Disclaimer ! Cet article est un repost initialement publié sur dev.to. D’où l’utilisation de l’anglais.
5 years ago, when I rented my first web server, one of the first things I wanted to do was to have a screen or TV in my room showing cool metrics about the server (CPU, RAM for example).
But because of my lack of experience with linux and servers, I never done that project and the idea got out of my mind.
During my first work experience, I used to collect metrics to manage many windows servers, but finally we used default metrics provided by Microsoft Azure, our cloud provider.
But the idea came back, and I discovered the ELK stack. I tried many times to setup this stack in my server, but the RAM consumption was a problem.
I discovered the Prometheus and Grafana Stack later. It was easier to setup with my server architecture, so I decided to use this stack. This post will describe how I setup this on my server, problems I encountered, etc.
Here is the list of the principal specifications I wanted :
- Because of my server architecture, all the stack needs to works with Docker
- Be able to see CPU and RAM load in real time, and an alert system when those metrics is to high
- Be able to see CPU and RAM load per containers to better understand where problems come from
- Be able to show an interface to a passive screen in my room
If possible, here is the cool things I wanted to add :
- A down detector for my websites
- Detect problems after deployments
- Detect attacks
- Provide some dashboards to my friends who are hosting their website on my server
- Technologies used
With these specifications, after some tests, I decided to use those technologies :
Netdata : metrics collector for the server and containers
To collect my servers metrics, I decided to use Netdata for several reasons :
- By default, Netdata collects a lot of metrics in the host machine. It can also detect and provide metrics about all my Docker containers, without any configuration.
- It is very easy to install with Docker
- It is very light and not killing my server
- It also provide a really cool user interface with all the metrics it collect. That is very useful to understand the meaning of data collected.
I initially chose to use cAdvisor and Node exporter, but I had a firewall problem with the communication between Node exporter and my Prometheus container. Also, cAdvisor use too many server resources.
Prometheus : time series database
I don’t have any explanation why I decided to use Prometheus. It is the first I knew, it does not require too many resources and works with Docker.
I heard InfluxDB do the same thing, this could be a good alternative to Prometheus.
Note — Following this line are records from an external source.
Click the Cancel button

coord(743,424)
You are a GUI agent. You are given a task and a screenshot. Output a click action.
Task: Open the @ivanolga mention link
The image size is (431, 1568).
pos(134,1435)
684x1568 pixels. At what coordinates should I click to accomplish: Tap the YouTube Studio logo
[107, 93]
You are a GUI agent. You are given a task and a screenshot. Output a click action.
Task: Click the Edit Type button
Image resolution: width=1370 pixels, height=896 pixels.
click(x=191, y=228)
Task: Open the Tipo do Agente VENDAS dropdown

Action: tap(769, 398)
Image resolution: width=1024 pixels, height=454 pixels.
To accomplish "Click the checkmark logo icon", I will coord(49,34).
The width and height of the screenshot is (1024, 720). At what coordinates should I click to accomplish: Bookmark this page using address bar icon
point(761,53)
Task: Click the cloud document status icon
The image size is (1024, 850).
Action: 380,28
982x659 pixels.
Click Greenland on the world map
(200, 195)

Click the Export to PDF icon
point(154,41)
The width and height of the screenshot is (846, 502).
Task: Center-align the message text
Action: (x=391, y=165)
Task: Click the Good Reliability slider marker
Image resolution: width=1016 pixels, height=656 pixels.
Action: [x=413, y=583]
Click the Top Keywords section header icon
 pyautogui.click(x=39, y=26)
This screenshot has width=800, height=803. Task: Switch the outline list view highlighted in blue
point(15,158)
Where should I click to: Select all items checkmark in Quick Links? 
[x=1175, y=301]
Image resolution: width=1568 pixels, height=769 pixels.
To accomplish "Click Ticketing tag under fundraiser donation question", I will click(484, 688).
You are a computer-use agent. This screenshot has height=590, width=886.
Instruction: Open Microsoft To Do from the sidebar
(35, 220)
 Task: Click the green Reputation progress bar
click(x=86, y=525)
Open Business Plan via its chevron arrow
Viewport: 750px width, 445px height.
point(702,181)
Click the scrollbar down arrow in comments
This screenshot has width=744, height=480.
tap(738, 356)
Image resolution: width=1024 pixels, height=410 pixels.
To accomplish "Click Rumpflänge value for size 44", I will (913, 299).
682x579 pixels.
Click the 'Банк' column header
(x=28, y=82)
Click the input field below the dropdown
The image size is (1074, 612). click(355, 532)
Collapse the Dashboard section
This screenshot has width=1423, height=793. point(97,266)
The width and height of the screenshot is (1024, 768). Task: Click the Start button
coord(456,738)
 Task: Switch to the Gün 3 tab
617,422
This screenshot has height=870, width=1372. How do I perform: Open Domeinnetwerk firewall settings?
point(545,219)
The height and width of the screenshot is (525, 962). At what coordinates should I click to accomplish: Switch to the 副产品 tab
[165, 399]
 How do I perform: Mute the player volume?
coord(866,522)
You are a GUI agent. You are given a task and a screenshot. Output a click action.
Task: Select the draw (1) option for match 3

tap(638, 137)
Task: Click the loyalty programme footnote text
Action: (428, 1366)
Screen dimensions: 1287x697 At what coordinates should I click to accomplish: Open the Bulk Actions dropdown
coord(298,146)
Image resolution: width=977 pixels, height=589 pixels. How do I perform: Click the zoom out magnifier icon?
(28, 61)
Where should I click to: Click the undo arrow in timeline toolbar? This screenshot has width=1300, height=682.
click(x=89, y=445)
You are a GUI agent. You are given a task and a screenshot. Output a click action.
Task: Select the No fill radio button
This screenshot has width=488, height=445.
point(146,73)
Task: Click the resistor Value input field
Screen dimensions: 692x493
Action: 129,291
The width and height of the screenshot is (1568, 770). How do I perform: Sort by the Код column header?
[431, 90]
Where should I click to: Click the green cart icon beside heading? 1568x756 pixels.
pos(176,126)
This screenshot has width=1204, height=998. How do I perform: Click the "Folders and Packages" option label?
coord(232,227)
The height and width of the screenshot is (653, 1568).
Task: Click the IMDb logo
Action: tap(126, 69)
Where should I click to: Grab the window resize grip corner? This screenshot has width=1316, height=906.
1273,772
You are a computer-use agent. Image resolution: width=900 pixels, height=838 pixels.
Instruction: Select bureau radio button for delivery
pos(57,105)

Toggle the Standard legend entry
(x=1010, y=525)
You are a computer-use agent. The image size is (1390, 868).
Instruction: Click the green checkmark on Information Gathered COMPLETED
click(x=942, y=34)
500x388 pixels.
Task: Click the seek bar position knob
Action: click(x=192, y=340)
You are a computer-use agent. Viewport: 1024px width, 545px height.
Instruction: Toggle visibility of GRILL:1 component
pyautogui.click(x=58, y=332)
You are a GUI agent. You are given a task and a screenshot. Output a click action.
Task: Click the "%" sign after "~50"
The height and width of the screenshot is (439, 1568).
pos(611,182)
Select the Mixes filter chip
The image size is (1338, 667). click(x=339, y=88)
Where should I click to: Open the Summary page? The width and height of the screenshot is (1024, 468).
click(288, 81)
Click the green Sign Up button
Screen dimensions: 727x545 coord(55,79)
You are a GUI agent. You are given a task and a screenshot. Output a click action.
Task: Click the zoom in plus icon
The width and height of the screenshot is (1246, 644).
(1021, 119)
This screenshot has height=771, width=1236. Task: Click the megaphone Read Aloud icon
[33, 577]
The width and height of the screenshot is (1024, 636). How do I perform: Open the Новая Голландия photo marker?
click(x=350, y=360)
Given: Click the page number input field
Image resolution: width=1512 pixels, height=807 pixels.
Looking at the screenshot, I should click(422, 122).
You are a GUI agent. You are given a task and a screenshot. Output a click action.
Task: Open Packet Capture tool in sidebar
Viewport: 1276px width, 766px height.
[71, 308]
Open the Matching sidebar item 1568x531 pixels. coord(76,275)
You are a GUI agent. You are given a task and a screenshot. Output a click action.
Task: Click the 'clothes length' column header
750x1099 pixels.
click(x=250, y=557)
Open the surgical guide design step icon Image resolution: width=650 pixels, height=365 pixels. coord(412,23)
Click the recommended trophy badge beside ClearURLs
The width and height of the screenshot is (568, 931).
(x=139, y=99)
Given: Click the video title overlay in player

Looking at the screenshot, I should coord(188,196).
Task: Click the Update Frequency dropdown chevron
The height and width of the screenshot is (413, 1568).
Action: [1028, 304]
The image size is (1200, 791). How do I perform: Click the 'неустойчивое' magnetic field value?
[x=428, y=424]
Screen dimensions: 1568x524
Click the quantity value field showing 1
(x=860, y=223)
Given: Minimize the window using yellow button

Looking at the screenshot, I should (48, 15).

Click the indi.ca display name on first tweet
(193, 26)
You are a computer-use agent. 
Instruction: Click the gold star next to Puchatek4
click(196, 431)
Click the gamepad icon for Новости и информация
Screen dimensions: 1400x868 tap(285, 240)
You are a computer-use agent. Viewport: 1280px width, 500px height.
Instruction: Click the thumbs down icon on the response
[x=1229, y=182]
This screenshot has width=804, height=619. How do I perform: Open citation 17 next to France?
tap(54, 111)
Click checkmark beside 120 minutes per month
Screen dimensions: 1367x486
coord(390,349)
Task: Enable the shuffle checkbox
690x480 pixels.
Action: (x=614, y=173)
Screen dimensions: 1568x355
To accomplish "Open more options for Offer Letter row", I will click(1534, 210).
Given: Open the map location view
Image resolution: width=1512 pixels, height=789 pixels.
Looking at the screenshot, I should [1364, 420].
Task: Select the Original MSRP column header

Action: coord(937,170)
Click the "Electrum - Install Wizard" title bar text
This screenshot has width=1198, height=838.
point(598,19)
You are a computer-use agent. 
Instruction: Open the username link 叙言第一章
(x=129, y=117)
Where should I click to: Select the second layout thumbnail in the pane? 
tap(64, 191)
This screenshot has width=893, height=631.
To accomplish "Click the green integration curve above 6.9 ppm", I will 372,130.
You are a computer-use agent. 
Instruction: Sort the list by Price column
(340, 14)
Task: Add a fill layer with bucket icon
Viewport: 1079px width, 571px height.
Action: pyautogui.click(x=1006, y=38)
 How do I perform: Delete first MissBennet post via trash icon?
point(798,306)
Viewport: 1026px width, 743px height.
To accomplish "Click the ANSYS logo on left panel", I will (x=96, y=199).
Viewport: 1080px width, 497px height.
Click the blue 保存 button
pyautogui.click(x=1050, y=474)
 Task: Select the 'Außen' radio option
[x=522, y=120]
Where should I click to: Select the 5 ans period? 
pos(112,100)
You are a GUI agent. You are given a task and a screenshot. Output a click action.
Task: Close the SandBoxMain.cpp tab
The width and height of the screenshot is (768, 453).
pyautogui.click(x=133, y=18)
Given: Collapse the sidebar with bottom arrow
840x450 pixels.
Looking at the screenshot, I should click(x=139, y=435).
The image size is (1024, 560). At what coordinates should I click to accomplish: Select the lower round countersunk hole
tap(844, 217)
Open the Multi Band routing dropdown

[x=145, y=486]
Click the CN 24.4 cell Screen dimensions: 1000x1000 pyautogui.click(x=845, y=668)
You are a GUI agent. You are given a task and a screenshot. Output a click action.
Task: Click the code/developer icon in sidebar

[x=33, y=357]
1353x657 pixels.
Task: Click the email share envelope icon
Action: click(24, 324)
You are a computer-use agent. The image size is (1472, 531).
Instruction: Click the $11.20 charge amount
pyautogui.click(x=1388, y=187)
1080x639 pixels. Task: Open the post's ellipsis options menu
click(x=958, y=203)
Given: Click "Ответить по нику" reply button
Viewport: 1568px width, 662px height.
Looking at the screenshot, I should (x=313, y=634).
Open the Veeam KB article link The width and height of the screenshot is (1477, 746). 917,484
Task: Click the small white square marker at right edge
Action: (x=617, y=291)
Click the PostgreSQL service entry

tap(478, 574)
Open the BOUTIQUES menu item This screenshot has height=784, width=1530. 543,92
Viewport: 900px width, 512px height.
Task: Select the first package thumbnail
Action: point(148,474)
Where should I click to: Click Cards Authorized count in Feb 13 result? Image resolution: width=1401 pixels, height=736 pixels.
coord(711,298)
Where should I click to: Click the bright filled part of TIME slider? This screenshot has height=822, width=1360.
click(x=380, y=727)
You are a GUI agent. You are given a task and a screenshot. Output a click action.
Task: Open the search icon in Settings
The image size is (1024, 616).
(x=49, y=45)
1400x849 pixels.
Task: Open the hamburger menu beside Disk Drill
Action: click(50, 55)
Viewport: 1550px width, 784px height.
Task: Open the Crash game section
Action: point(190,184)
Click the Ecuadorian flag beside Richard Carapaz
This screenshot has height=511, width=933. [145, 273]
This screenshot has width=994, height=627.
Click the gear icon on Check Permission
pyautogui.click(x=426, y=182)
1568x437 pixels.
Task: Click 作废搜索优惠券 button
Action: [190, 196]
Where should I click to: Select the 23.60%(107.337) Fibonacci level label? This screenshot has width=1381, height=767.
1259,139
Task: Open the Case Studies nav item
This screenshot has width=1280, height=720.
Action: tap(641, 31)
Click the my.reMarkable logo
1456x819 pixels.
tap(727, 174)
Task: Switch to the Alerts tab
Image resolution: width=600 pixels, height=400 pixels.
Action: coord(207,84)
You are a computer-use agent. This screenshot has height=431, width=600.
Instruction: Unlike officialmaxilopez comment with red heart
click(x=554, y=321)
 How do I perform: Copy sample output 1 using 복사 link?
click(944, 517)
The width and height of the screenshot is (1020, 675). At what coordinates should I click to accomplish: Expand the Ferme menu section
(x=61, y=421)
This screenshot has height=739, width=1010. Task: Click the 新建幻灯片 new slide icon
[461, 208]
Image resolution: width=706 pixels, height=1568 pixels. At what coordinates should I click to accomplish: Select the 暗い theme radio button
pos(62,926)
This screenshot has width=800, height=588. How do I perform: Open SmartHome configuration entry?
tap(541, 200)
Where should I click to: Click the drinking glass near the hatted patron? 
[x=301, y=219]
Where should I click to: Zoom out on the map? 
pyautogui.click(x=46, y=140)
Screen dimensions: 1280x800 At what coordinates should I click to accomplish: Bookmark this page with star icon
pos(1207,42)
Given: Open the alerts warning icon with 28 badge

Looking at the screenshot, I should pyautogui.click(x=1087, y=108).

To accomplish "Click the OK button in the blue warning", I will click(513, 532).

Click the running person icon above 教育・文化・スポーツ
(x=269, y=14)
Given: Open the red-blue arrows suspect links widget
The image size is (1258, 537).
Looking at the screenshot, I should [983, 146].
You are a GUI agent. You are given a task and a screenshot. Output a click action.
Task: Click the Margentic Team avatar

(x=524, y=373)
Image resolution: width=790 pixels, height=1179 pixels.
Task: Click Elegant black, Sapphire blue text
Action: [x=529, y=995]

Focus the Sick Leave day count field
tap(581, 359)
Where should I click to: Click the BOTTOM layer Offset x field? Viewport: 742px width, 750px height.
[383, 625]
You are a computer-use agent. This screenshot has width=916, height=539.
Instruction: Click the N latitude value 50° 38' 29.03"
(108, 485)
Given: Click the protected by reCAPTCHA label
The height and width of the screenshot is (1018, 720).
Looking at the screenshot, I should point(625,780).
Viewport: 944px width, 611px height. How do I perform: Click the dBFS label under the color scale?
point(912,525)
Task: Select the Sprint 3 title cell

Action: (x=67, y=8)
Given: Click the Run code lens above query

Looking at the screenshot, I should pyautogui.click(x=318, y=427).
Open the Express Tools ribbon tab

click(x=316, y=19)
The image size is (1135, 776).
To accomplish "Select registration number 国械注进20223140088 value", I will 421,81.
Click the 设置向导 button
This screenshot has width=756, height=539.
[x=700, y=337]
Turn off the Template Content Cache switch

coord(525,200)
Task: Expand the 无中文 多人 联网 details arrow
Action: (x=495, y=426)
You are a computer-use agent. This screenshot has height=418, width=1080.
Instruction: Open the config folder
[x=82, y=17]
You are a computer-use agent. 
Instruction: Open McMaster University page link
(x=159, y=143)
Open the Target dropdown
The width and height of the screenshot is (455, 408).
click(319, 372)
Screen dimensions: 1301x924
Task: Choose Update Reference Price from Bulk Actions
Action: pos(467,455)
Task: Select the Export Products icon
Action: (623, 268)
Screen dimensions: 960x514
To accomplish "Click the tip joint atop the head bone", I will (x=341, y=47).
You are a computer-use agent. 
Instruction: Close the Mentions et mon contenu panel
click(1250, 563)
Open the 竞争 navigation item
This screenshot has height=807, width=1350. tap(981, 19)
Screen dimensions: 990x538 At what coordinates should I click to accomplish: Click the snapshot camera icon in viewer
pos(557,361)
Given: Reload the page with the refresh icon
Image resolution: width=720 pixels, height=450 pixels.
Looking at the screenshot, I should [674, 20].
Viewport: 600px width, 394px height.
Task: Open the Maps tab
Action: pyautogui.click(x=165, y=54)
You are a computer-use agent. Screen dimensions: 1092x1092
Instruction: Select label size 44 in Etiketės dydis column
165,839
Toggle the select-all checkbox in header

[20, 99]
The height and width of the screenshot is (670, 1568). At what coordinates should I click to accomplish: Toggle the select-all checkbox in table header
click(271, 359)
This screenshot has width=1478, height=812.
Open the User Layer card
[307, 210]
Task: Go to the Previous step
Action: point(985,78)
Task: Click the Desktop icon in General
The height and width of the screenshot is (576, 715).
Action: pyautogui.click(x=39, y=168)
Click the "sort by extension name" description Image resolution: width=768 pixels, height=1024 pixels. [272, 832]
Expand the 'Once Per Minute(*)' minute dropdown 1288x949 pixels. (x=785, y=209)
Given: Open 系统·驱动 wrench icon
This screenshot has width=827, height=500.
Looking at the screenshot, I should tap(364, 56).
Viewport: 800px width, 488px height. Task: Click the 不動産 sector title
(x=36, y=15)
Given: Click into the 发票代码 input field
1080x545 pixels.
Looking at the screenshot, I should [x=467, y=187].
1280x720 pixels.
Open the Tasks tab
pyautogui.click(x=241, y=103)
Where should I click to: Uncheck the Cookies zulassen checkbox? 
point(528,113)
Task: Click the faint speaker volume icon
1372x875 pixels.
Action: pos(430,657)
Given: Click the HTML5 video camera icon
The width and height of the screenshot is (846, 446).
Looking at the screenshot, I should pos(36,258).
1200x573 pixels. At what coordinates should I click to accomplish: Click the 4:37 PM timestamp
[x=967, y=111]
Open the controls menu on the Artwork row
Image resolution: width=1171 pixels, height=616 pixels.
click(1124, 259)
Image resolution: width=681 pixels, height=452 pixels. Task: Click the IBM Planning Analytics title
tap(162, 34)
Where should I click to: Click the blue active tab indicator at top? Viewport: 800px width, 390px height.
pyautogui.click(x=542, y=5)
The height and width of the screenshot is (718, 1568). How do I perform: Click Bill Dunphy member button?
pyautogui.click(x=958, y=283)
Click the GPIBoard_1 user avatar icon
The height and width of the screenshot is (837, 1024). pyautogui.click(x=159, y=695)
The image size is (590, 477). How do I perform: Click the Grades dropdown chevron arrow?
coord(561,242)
Grafana : the dashboard platform
I was really attached to use Grafana for this projet. The design is cools, and we can do every dashboard we want. Also, this is the perfect solution to connect many data sources, for extra features.
Uptime robot : down detector
I added this solution later for the down detector extra feature. I initially wanted to use worldPing, a Grafana plugin. But it adds too much things to Grafana, and it is not free for more than 3 websites. I searched for other solutions, and found Uptime Robot.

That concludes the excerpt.